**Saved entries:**
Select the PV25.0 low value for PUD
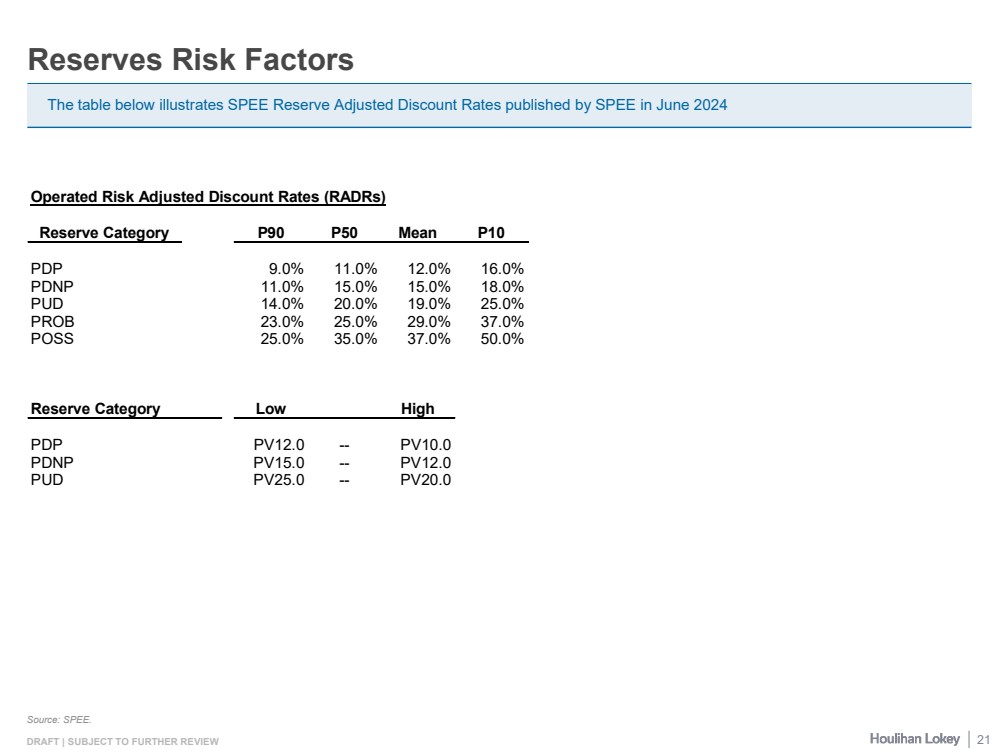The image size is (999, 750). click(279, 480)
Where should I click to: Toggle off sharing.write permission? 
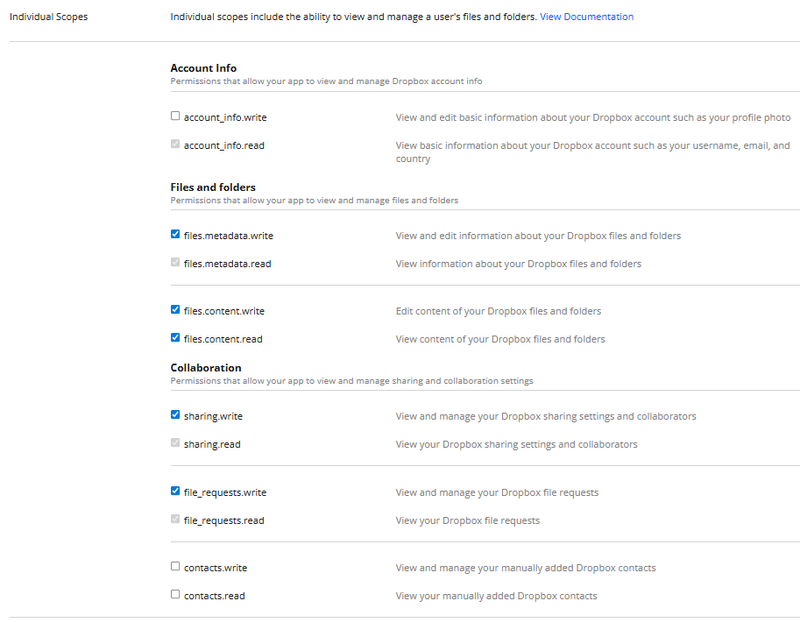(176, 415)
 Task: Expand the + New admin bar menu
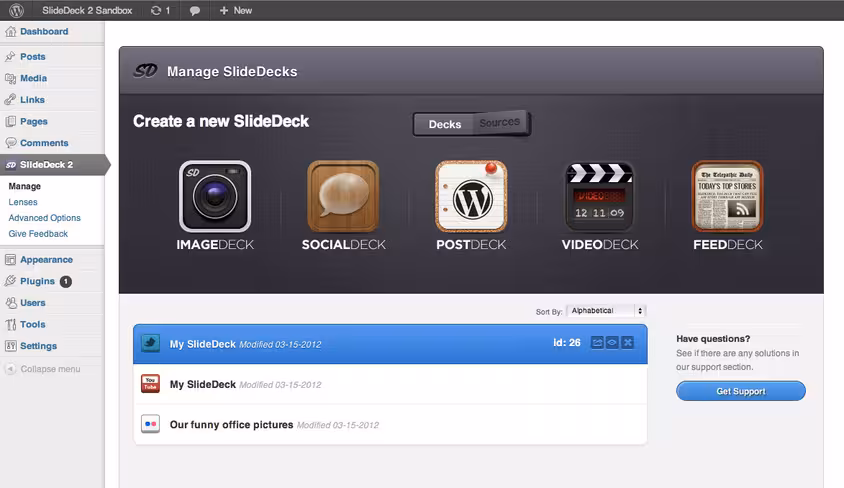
---
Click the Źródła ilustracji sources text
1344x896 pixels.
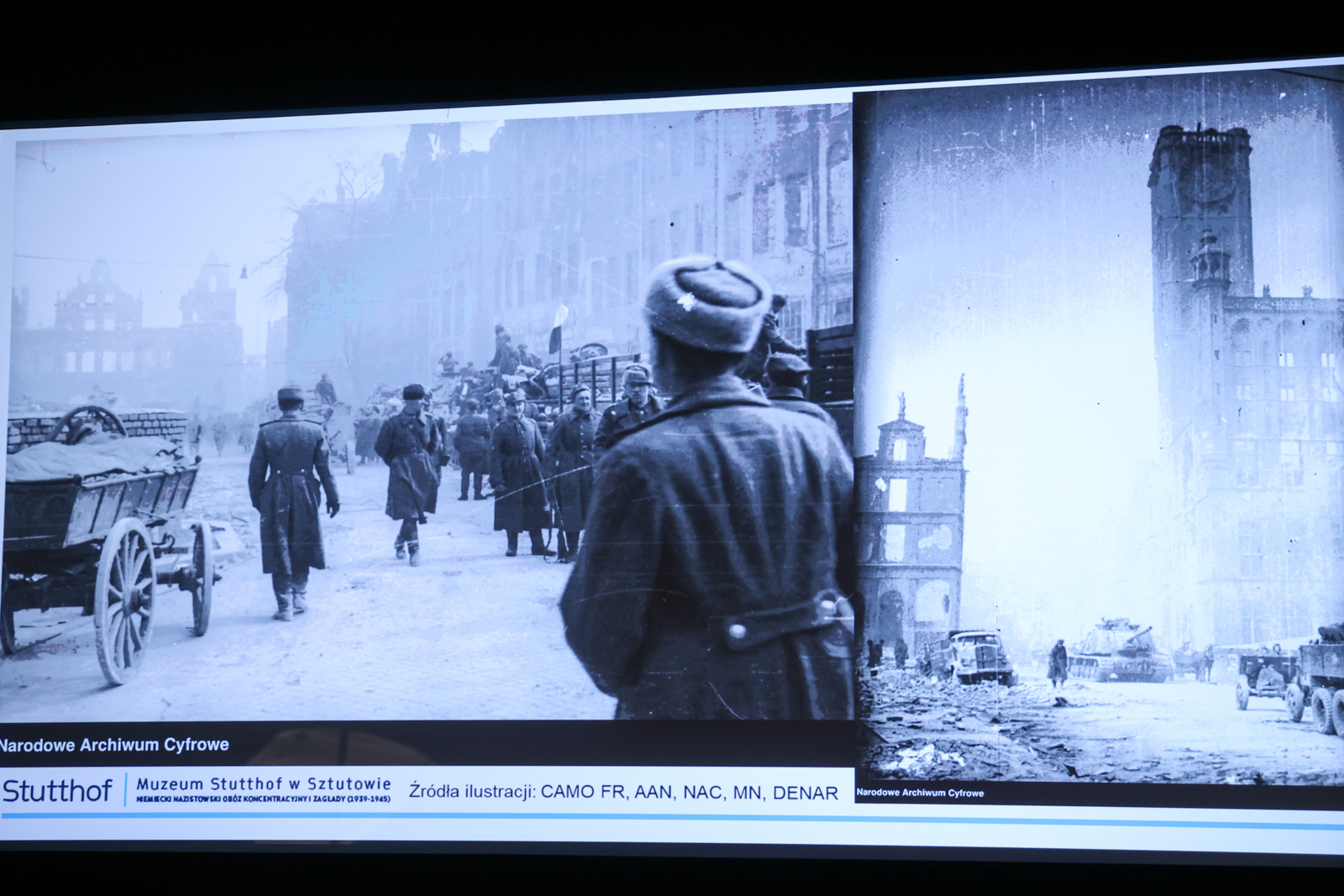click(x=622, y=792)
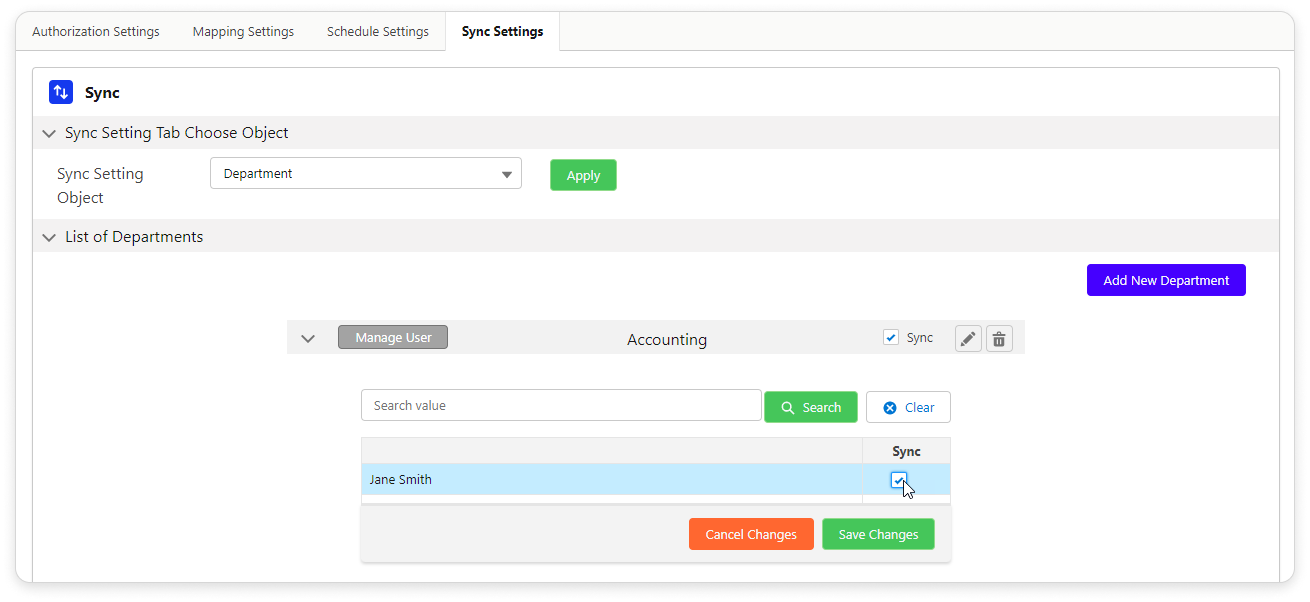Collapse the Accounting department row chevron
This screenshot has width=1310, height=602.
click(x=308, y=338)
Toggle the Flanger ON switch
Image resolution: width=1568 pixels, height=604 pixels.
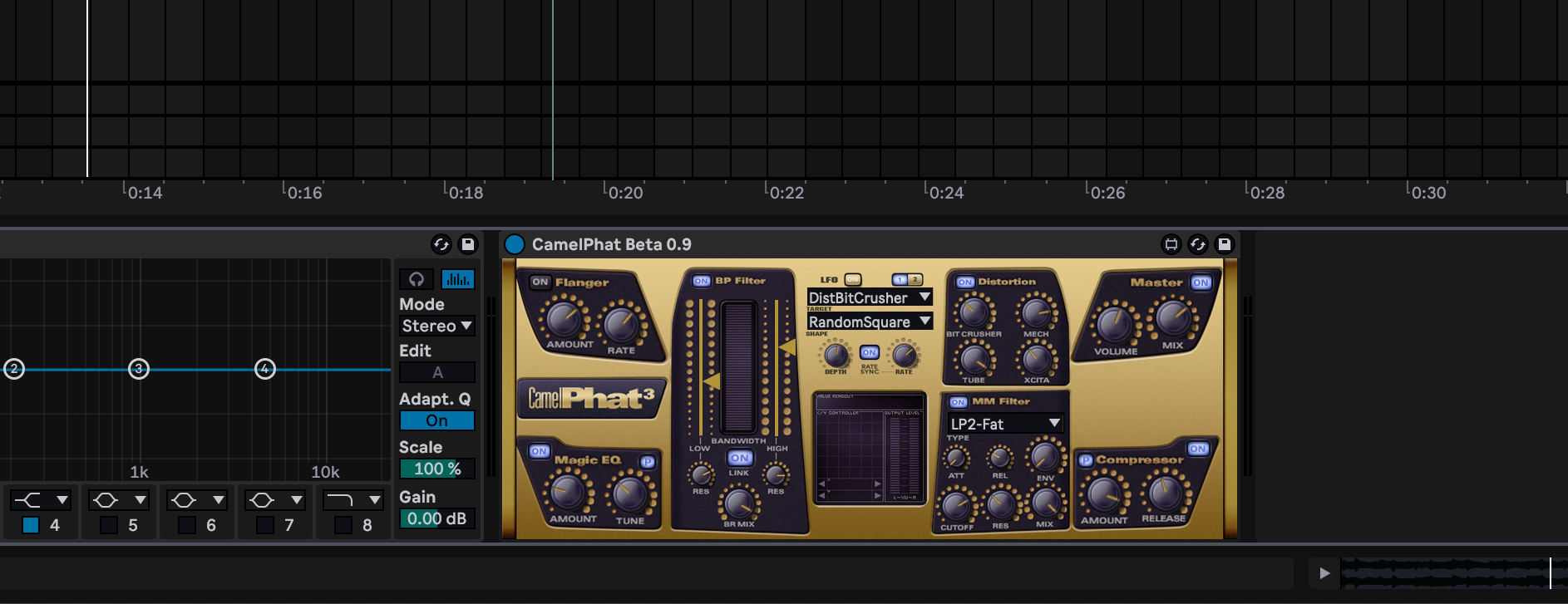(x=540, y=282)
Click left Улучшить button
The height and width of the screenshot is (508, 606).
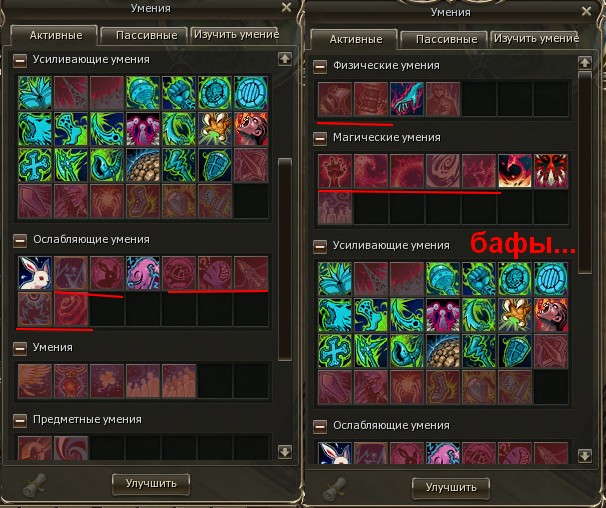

**How to complete this task:** Set down again, word for word, every line from the one with "Select the PV25.0 low value for PUD" to the one with "Task: Expand the + New admin bar menu" in the entries above, and omit the pictures.

**Answer to this exercise:**
Select the PV25.0 low value for PUD
The image size is (999, 750). click(279, 480)
Where should I click to: Toggle off sharing.write permission? 
(176, 415)
 Task: Expand the + New admin bar menu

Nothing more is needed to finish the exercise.